──────── Records for the task

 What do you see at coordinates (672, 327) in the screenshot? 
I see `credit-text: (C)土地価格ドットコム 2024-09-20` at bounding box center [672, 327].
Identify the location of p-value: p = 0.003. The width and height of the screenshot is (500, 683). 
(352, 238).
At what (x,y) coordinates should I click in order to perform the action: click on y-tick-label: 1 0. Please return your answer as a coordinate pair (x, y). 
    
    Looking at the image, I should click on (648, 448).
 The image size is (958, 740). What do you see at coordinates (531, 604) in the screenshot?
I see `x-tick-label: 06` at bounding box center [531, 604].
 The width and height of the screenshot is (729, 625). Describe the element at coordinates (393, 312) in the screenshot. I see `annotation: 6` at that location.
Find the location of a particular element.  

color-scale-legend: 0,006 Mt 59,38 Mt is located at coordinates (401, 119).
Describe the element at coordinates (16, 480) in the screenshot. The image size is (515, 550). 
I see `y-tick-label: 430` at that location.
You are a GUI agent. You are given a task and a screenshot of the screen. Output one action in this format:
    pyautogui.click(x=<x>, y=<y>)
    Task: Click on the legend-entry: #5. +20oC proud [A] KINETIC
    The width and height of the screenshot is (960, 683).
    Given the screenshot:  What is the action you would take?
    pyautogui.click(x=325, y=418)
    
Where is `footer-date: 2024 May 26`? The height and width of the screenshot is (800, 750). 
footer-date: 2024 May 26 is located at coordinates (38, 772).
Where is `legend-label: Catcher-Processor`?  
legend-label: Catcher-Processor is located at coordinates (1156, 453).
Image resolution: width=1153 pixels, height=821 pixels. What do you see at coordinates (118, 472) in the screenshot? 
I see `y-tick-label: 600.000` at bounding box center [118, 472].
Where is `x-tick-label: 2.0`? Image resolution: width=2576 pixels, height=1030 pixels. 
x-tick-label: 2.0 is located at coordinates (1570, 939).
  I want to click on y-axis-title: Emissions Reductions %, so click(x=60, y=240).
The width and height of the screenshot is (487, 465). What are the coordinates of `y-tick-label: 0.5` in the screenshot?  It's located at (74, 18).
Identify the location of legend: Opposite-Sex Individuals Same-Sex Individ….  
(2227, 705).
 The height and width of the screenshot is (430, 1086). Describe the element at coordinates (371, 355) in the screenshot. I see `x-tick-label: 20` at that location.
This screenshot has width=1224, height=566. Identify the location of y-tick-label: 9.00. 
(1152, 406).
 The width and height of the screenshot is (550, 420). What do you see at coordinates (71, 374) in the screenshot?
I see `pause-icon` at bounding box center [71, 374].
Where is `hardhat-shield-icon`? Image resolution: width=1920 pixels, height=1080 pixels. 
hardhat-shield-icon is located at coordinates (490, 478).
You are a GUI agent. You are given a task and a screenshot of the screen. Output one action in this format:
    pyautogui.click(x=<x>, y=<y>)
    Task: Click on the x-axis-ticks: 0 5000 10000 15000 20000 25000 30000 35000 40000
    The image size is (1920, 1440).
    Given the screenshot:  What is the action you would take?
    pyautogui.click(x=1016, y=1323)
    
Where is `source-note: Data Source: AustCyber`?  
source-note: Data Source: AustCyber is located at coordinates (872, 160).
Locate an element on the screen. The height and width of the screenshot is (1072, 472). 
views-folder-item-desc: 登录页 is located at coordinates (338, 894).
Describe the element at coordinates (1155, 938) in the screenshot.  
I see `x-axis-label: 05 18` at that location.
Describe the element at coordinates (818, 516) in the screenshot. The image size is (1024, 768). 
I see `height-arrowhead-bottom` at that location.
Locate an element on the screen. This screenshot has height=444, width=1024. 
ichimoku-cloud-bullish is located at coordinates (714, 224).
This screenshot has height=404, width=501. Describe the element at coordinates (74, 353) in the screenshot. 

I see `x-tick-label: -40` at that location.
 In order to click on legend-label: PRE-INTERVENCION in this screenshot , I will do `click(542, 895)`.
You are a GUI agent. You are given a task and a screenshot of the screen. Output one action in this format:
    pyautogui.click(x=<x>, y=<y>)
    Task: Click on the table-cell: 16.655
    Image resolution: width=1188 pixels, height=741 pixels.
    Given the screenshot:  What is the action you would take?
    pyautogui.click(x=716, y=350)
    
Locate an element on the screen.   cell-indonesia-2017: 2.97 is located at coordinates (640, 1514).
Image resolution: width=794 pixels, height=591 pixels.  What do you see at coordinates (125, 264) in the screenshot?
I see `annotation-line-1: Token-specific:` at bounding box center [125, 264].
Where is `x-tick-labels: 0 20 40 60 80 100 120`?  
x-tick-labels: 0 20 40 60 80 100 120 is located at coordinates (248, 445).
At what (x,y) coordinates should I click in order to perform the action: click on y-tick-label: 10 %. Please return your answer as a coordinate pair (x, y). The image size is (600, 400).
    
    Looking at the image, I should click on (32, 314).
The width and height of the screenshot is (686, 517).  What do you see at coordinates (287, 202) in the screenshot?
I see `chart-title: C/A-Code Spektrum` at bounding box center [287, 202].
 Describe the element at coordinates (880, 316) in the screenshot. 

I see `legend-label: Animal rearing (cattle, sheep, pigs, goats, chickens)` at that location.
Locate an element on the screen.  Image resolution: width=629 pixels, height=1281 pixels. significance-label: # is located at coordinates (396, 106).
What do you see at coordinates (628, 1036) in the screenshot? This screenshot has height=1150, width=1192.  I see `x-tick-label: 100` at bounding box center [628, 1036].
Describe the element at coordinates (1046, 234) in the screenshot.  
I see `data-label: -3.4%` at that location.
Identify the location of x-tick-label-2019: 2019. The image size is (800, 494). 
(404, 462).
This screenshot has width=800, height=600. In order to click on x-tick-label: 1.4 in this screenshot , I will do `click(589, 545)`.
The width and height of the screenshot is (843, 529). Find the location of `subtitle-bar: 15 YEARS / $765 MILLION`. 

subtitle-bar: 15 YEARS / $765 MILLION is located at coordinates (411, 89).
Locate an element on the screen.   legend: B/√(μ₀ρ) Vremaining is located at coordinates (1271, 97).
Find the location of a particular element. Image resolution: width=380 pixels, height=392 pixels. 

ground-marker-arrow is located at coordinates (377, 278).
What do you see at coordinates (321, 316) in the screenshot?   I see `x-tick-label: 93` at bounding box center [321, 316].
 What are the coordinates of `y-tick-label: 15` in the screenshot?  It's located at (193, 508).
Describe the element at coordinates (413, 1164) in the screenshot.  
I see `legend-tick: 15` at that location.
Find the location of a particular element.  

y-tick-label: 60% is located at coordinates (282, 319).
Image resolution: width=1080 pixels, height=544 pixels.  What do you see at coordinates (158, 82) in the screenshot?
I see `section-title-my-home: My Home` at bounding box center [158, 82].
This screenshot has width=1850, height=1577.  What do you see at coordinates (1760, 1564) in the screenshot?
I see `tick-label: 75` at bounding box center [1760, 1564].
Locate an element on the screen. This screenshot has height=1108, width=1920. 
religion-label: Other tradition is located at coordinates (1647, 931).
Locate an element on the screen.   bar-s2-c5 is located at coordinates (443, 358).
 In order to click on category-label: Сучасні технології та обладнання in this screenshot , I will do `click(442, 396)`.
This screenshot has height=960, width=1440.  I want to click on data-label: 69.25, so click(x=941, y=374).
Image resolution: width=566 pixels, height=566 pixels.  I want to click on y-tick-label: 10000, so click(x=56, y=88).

────────────────

* [Task brief]:
Which lines of the material above contain the word "order"? Pull out each of those lines in full, matching case exactly.

* [Output for this task]:
At what (x,y) coordinates should I click in order to perform the action: click on y-tick-label: 1 0. Please return your answer as a coordinate pair (x, y). 
 In order to click on legend-label: PRE-INTERVENCION in this screenshot , I will do `click(542, 895)`.
At what (x,y) coordinates should I click in order to perform the action: click on y-tick-label: 10 %. Please return your answer as a coordinate pair (x, y). The image size is (600, 400).
This screenshot has width=800, height=600. In order to click on x-tick-label: 1.4 in this screenshot , I will do `click(589, 545)`.
 In order to click on category-label: Сучасні технології та обладнання in this screenshot , I will do `click(442, 396)`.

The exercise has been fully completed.